T.C. KONYA BAM 6. HUKUK DAİRESİ Esas-Karar No:
T.C.
KONYA
BÖLGE ADLİYE MAHKEMESİ
6. HUKUK DAİRESİ
DOSYA NO :
KARAR NO :
T Ü R K M İ L L E T İ A D I N A
İ S T İ N A F K A R A R I
BAŞKAN :
ÜYE :
ÜYE :
KATİP :
İNCELENEN KARARIN
MAHKEMESİ : KONYA .. ASLİYE TİCARET MAHKEMESİ
TARİHİ : 02/02/2022
NUMARASI : …. Esas -…. Karar
İSTİNAF EDEN DAVACI :
VEKİLİ : Av.
DAVALI :
VEKİLİ : Av.
DAVA : Alacak (Kambiyo Senetlerinden Kaynaklanan)
İSTİNAF KARARININ
KARAR TARİHİ : 12/09/2023
YAZIM TARİHİ : 14/09/2023
Davacı tarafından, davalı aleyhine Konya ..Asliye Ticaret Mahkemesi’nin … Esas sayılı dosyası ile açılan alacak davasında 02/02/2022 tarihinde tesis edilen davanın reddine ilişkin karara karşı davacının istinaf kanun yoluna başvurması üzerine, üye hakimin görüşleri alındıktan sonra dosya incelendi;
DAVA: Davacı vekili dava dilekçesinde özetle; davalı şirket tarafından müvekkili aleyhinde Konya … İcra Müdürlüğünün …. Esas dosyası ile kambiyo senetlerine özgü takip yolu ile icra takibi başlatıldığını, takibe dayanak çekteki imzanın müvekkili firmaya ait olmadığından imzaya itiraz edildiğini, takibin iptali ve durdurulması için Konya İcra Hukuk Mahkemesinin … Esas sayılı dosyasının ikame edildiğini, mahkemece takibin tedbiren durdurulması talebinin reddedildiğini, bunun üzerine müvekkili firmanın 10.01.2018 tarihinde Konya … İcra Müdürlüğünün …. Esas sayılı dosyasında çek bedeli vekalet ücreti ve yargılama harç giderleri ile birlikte davalı tarafa toplamda 23.250,00-TL ödeme yapmak zorunda kaldığını, Konya ..İcra Hukuk Mahkemesi yaptığı yargılama neticesinde takibe dayanak çekteki imzanın müvekkili firmaya ait olmadığının anlaşılması üzerine … Esas … Karar sayılı kararı ile davanın kabulüne karar verdiğini, tarafların karara karşı istinaf başvurusu üzerine Ankara BAM … Hukuk Dairesi’nin … Esas….Karar sayılı ilamı ile kararın onanarak kesinleştiğini, davalıya ödenen 23.250,00-TL’ nin icra tehdidi altında haksız yere ödendiğinin açıkça anlaşıldığını, davalı tarafa ödenen paranın iadesi için arabulucuya başvurulduğunu, ancak sonuç alınamadığını, davalı tarafa haksız yere ödenen 23.250,00-TL nin davalıdan alınarak müvekkili firmaya verilmesi gerektiğini, davalı tarafın icra takibine konu yaptığı çekteki imzanın müvekkili firmaya ait olmadığını, müvekkili firma her ne kadar Konya İcra Hukuk Mahkemesinde tedbir talep etmiş ise de; mahkemece bu talebin reddedildiğini beyanla müvekkili firmanın haksız yere ödediği bu bedelin davalıdan geri alınmasına karar verilmesini talep ve dava etmiştir.

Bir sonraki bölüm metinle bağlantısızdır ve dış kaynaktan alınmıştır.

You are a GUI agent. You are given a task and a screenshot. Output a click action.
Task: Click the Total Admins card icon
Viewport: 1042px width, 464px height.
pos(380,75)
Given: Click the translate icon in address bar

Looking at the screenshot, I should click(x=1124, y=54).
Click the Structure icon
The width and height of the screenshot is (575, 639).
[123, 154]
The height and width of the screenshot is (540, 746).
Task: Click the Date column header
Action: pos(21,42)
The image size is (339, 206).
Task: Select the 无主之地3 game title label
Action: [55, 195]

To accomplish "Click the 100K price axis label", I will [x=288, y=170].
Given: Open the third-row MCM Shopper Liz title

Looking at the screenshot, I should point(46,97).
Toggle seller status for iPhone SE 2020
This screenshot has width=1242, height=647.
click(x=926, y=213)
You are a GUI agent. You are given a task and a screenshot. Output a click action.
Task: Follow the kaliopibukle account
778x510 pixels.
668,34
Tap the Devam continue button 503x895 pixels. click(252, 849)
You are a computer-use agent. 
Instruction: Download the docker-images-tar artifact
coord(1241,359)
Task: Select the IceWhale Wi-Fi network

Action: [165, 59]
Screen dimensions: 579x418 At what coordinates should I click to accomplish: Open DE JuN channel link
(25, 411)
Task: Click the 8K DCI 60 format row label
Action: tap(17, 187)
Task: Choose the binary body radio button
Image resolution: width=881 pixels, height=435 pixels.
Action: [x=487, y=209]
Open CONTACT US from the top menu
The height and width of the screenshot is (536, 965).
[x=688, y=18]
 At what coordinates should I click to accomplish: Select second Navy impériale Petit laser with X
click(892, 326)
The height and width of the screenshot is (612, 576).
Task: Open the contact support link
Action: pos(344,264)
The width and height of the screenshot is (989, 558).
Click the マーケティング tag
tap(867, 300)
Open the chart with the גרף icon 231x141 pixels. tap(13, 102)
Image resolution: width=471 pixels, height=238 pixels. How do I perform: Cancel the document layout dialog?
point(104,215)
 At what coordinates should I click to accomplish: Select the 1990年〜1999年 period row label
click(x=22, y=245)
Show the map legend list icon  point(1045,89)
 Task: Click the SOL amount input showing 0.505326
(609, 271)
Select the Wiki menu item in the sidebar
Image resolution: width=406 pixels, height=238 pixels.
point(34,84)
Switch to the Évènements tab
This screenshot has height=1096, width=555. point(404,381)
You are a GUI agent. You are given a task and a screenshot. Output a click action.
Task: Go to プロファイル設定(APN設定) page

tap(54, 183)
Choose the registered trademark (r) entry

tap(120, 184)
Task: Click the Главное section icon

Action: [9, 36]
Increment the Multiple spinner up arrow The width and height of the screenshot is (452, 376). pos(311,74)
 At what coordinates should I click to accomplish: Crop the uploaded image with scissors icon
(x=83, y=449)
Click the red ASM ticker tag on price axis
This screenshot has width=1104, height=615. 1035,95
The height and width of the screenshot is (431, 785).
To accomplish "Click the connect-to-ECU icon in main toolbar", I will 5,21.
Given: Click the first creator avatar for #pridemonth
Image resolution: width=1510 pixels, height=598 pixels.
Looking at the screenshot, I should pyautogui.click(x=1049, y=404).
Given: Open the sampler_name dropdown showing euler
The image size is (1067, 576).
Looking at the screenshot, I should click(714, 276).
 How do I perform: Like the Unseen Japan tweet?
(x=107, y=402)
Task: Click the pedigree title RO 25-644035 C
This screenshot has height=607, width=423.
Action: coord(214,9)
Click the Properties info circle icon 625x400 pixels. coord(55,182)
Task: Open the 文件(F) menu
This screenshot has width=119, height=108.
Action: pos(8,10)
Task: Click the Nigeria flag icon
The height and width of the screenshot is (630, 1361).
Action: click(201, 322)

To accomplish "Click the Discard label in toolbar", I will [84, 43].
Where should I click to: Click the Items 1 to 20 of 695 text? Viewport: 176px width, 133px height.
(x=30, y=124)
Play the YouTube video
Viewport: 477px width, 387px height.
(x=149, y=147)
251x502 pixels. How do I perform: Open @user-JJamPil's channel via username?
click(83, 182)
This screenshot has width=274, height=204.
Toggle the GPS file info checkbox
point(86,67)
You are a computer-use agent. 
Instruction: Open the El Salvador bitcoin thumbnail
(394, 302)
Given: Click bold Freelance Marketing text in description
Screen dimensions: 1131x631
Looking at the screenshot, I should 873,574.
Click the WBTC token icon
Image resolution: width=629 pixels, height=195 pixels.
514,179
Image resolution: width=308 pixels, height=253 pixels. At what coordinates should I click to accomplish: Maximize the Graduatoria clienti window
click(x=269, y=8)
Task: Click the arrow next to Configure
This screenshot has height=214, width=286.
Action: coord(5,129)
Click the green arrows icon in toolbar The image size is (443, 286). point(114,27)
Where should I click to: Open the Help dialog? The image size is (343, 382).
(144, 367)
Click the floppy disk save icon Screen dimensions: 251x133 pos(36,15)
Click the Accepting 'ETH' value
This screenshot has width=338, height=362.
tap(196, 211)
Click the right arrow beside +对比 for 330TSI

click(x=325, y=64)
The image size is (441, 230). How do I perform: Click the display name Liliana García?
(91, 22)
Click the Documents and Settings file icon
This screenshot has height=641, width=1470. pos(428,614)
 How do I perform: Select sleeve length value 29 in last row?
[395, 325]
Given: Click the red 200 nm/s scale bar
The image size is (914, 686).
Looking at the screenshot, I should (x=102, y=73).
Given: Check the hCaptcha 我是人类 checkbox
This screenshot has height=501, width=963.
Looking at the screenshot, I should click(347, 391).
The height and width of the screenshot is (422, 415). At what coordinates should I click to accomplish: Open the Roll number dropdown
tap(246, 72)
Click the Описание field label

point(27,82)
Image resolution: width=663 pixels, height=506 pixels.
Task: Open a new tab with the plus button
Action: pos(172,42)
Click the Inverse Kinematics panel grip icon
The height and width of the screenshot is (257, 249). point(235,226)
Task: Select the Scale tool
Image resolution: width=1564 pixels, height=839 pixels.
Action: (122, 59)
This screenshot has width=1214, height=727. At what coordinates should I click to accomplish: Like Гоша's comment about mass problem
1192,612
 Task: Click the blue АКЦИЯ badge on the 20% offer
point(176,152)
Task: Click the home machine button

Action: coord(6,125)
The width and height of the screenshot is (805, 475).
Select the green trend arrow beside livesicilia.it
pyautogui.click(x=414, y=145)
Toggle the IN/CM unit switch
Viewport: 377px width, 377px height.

Davalı vekili beyan dilekçesinde özetle; davacı şirketin takip ve dava konusu çeke attığı imzanın davacıya ait olup olmadığının araştırılması gerektiğini, müvekkili tarafından davacı şirket aleyhine Konya … İcra Müdürlüğü’nün… E. sayılı dosyası ile takip başlatıldığını, davacı dava dilekçesinde icra mahkemesinin imzaya itiraz sonucu verdiği yerel mahkeme ve BAM kararlarını sunmuş olsa da anılan kararların maddi anlamda kesin hüküm teşkil etmediklerinden borçlunun imzasının araştırılması gerektiğini, takibe konu çekte muhatap banka tarafından karşılıksızdır işlemi yapıldığını, ancak çeke ‘imzanın borçluya ait olmadığı’na ilişkin bir şerh konulmadığını, bu nedenle çek üzerindeki imzanın davacıya ait olup olmadığının yerel mahkemece araştırılması gerektiğini, çeke konu alacak müvekkilinin gerçek alacağı olup tahsil edilen haklı alacaklarının davacıya geri verilmesinin hukuka aykırı olduğunu, davacının talebi doğrultusunda hareket edilmesi sonucunda müvekkilinin mağdur olacağını, imza şayet vekil aracılığıyla atıldıysa bunun da araştırılarak ortaya konması gerektiğini, davacı borçlu senetteki imzanın kendisine ait olmadığını iddia etmekle birlikte söz konusu imza sıradan ve herkesin elinden çıkacak basit bir imza olmadığından eğer vekille atılmışsa bu hususun da incelenerek vekilin vekalet yetkisi, imzanın vekile ait olup olmadığı, vekilin azledilip azledilmediği gibi noktaların araştırılarak tespit edilmesi gerektiğini, huzurdaki dava hukuki niteliği itibariyla istirdat davası olup davasını ispat etme yükünün davacı tarafta olduğunu, İİK’nın madde 72/8 den de bunun açıkça anlaşılacağını, hukuken var olan bir alacak için yapılan ödemenin müvekkilce iade edilmesinin adalet duygusunu zedeleyeceğini, davacının iddialarını kabul etmediklerini beyanla haksız davanın reddine karar verilmesini talep etmiştir.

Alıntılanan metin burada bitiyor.